New imaging agent Maraciclatide
Maraciclatide (formerly NC100692) is a synthetic radiolabeled tracer that specifically binds to αvβ3 integrin receptors, which are overexpressed in angiogenesis and inflammation. The compound, developed by Serac Healthcare, is being investigated using SPECT/CT for the non-invasive imaging of conditions such as endometriosis, interstitial lung diseases (ILD), and various types of cancer. It is administered intravenously and visualized using gamma scintigraphy or SPECT-CT.
Good Results, Hope & Potential for Lesion Detection
In April 2026, Serac Healthcare and the University of Oxford published Phase II data showing that 99mTc-maraciclatide, a molecular imaging agent, can visualize endometriosis non-invasively. The DETECT study showed the agent's great potential for the non-invasive visualization of superficial peritoneal endometriosis, which could reduce the need for diagnostic surgery in this most prevalent subtype of endo. This is important, since peritoneal endometriosis has historically been hard to detect via ultrasound or MRI. It accounts for 80% of all laparoscopically diagnosed endometriosis, making a non-invasive detection method particularly significant.
Within the study, endometriosis was detected in 14 of 17 surgically positive participants. Notably, 10 participants with superficial peritoneal endo (SPE) had undergone conventional imaging (TVS and/or MRI) within the previous 12 months, and none of those scans had detected their SPE. No false positives were reported in this small study, corresponding to 100% specificity. Lesions were detected across all endometriosis subtypes, including two cases of thoracic endometriosis, regardless of current treatments.

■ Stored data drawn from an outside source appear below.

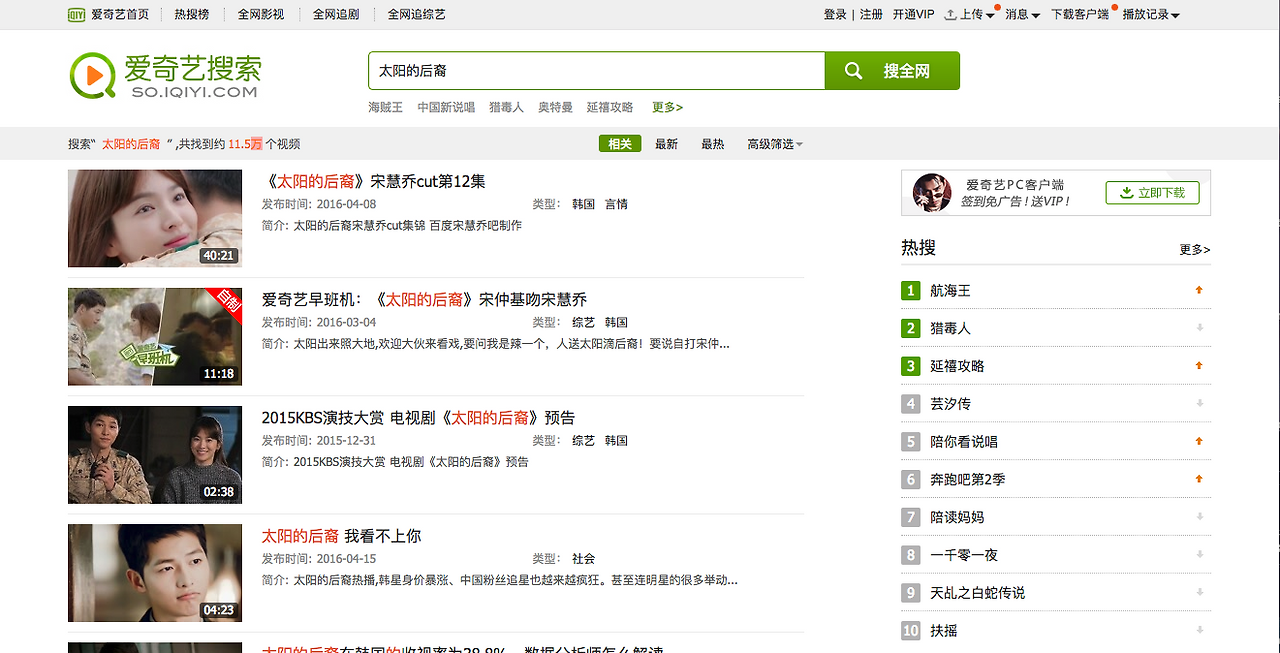Click the down arrow beside 猎毒人

[1199, 328]
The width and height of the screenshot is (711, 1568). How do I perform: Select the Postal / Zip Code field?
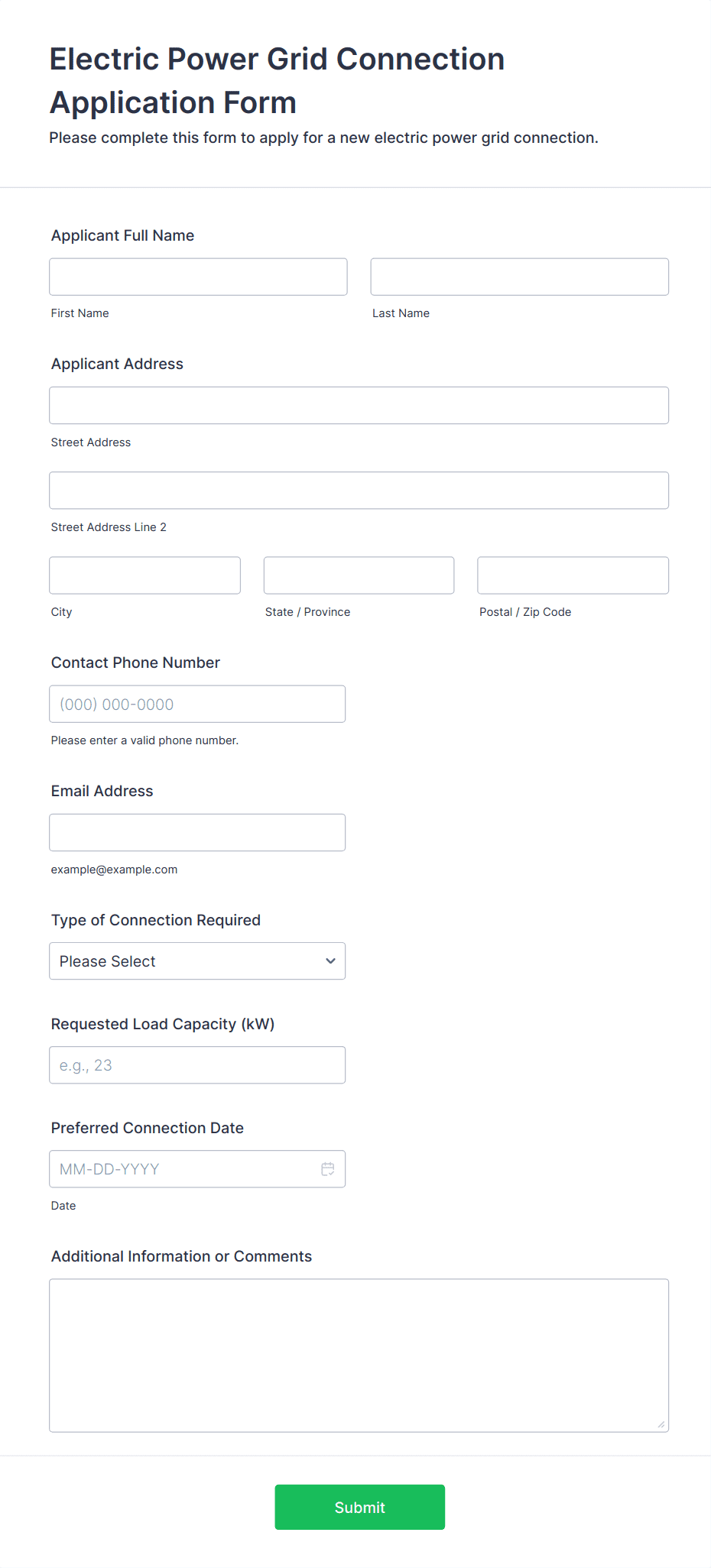pos(572,575)
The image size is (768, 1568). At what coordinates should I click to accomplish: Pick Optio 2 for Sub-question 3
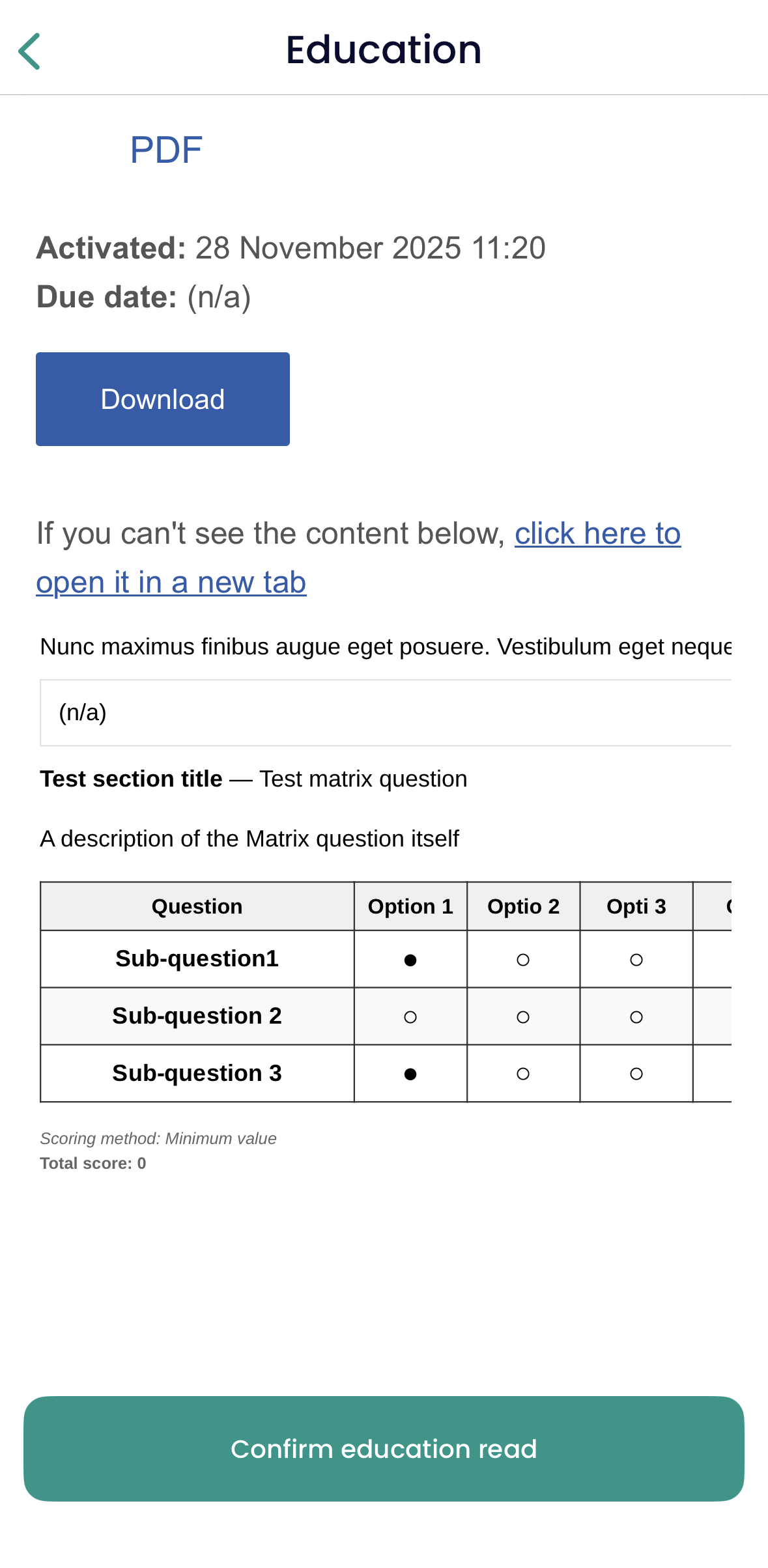point(523,1074)
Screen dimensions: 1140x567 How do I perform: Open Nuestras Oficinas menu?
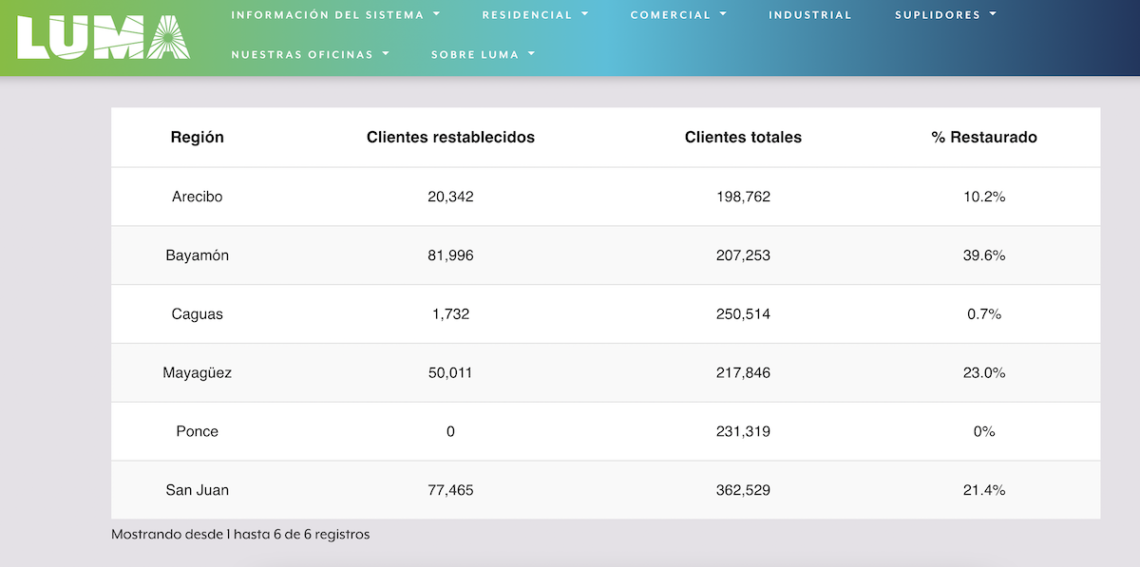click(310, 54)
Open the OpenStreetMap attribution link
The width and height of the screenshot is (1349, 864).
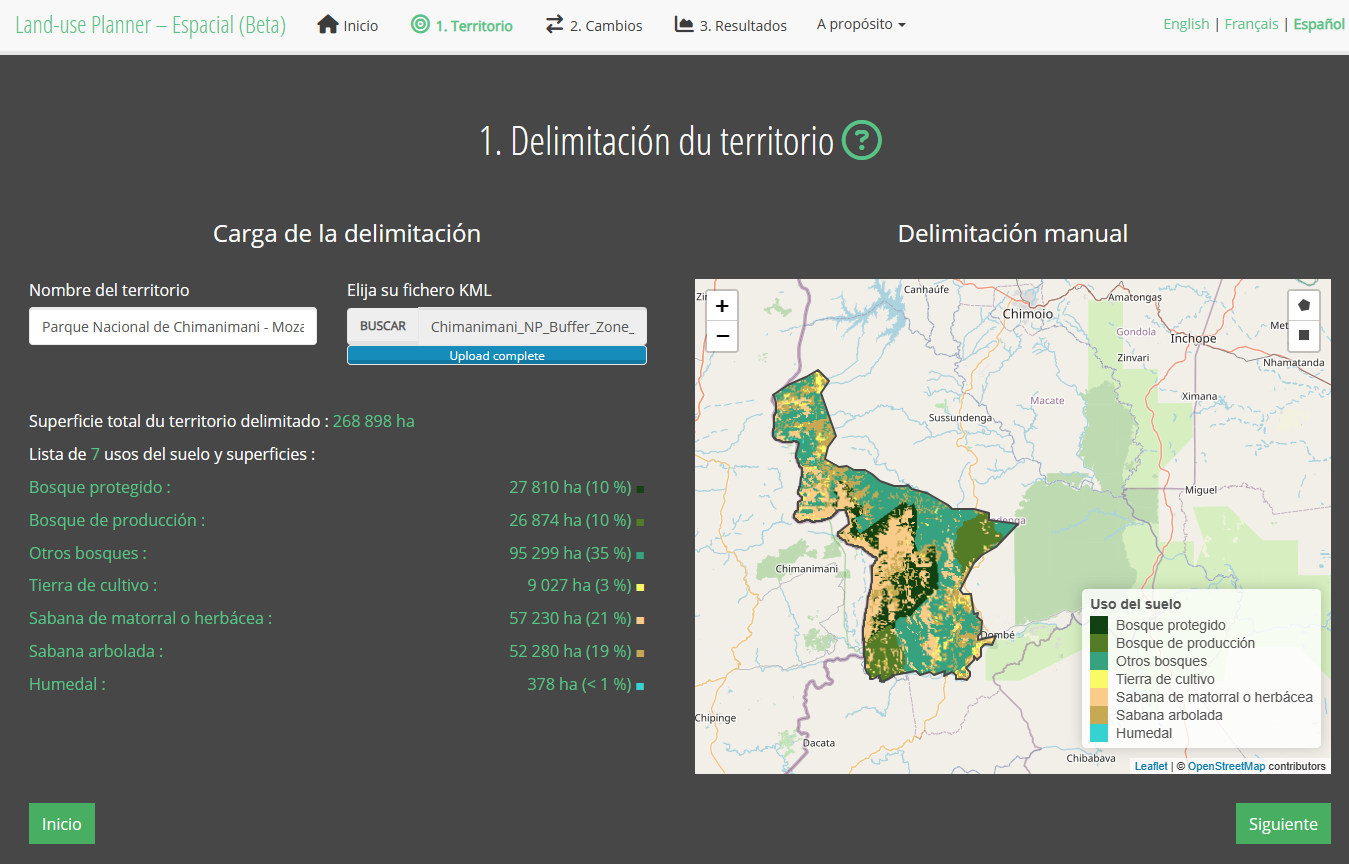[x=1226, y=767]
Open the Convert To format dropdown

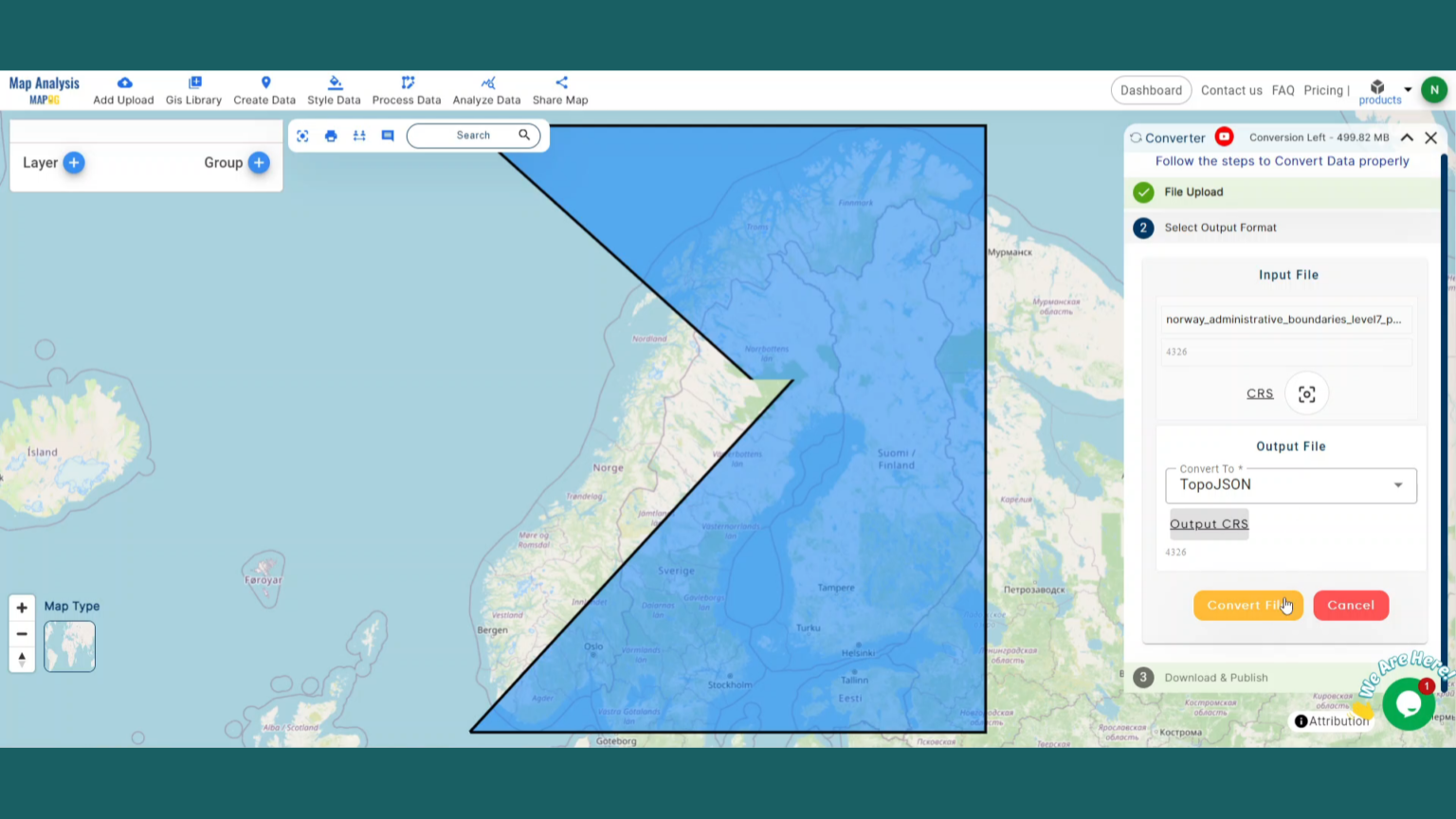1397,484

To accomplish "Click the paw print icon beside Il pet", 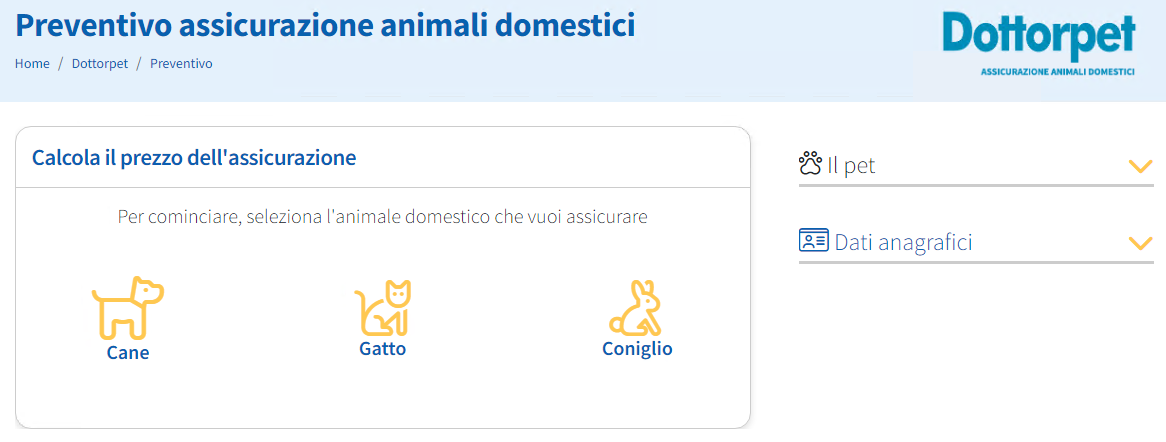I will (811, 163).
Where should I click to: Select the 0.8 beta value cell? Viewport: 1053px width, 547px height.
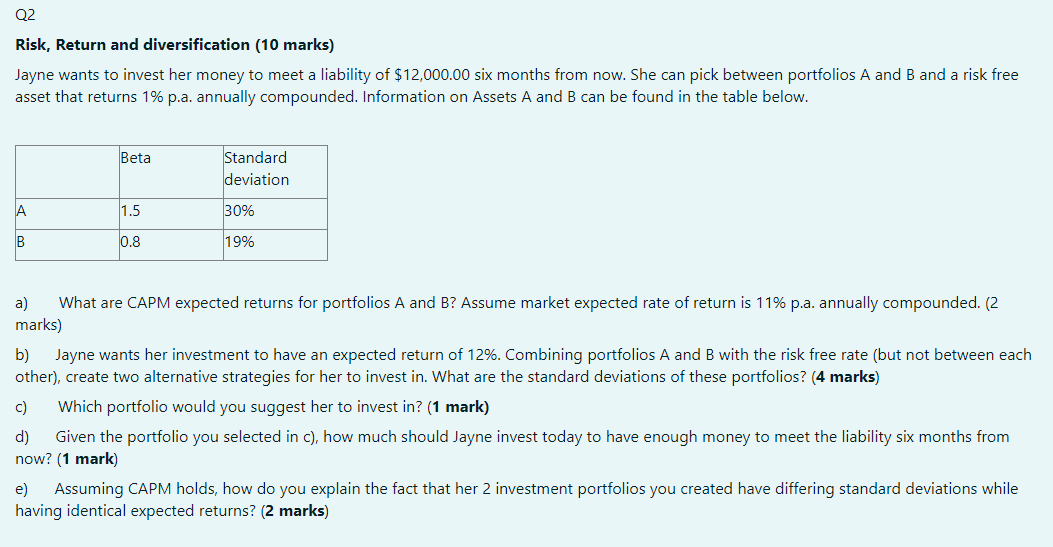click(169, 244)
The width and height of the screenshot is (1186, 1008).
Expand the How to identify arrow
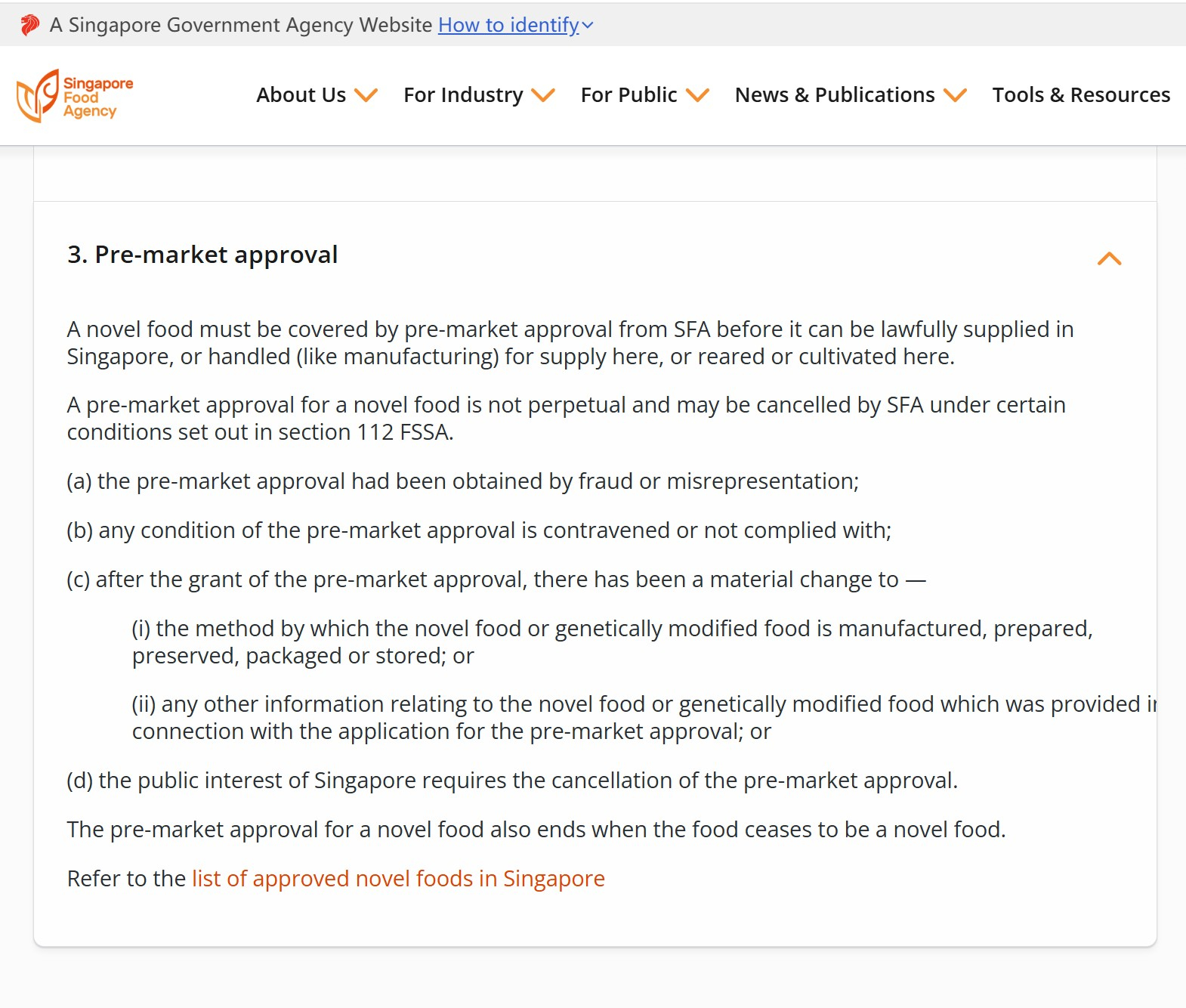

Beyond diagnosis, this agent gives hope for monitoring disease recurrence and measuring treatment response as well. If these Phase II results are reproduced in the Phase III studies, maraciclatide has the potential to be an extremely valuable tool for researchers and patients alike.
Side Effect Profile
Maraciclatide differs fundamentally from gadolinium-based contrast agents (GBCAs), which are used in MRI enhancement, in both its chemical composition and its safety profile. To date, there is no evidence that maraciclatide causes serious long-term effects such as nephrogenic systemic fibrosis (NSF) or tissue deposits, which are typically associated with gadolinium.
Maraciclatide consists of a small synthetic peptide labeled with technetium-99m. Technetium has been routinely used in nuclear medicine for decades and is not known to cause permanent tissue deposition or NSF-like symptoms. The peptide has a very short biological half-life of about one hour. The radioactive tracer technetium-99m also decays rapidly (half-life of 6 hours). This minimizes the amount of time the active substance has to interact with the body.
Unlike gadolinium (which does not emit radiation during MRI), maraciclatide is a radiopharmaceutical used in SPECT/CT. The main risk here is low radiation exposure, which, however, is comparable to that of other common nuclear medicine examinations and is considered safe for diagnostic use.
In Phase I studies, the agent was safe, with mild, self-limiting side effects. The dosimetry is similar to that of other 99mTc agents. However, long-term data are not yet available.
Outlook
The findings of this study could reduce the number of women undergoing unnecessary laparoscopic or thoracoscopic surgery while improving the accuracy and speed of diagnosis, as well as disease monitoring and management for millions of women across the world.
Further validation is required before this technique can be used in routine clinical practice. International multi-centre Phase III studies are due to begin later this year.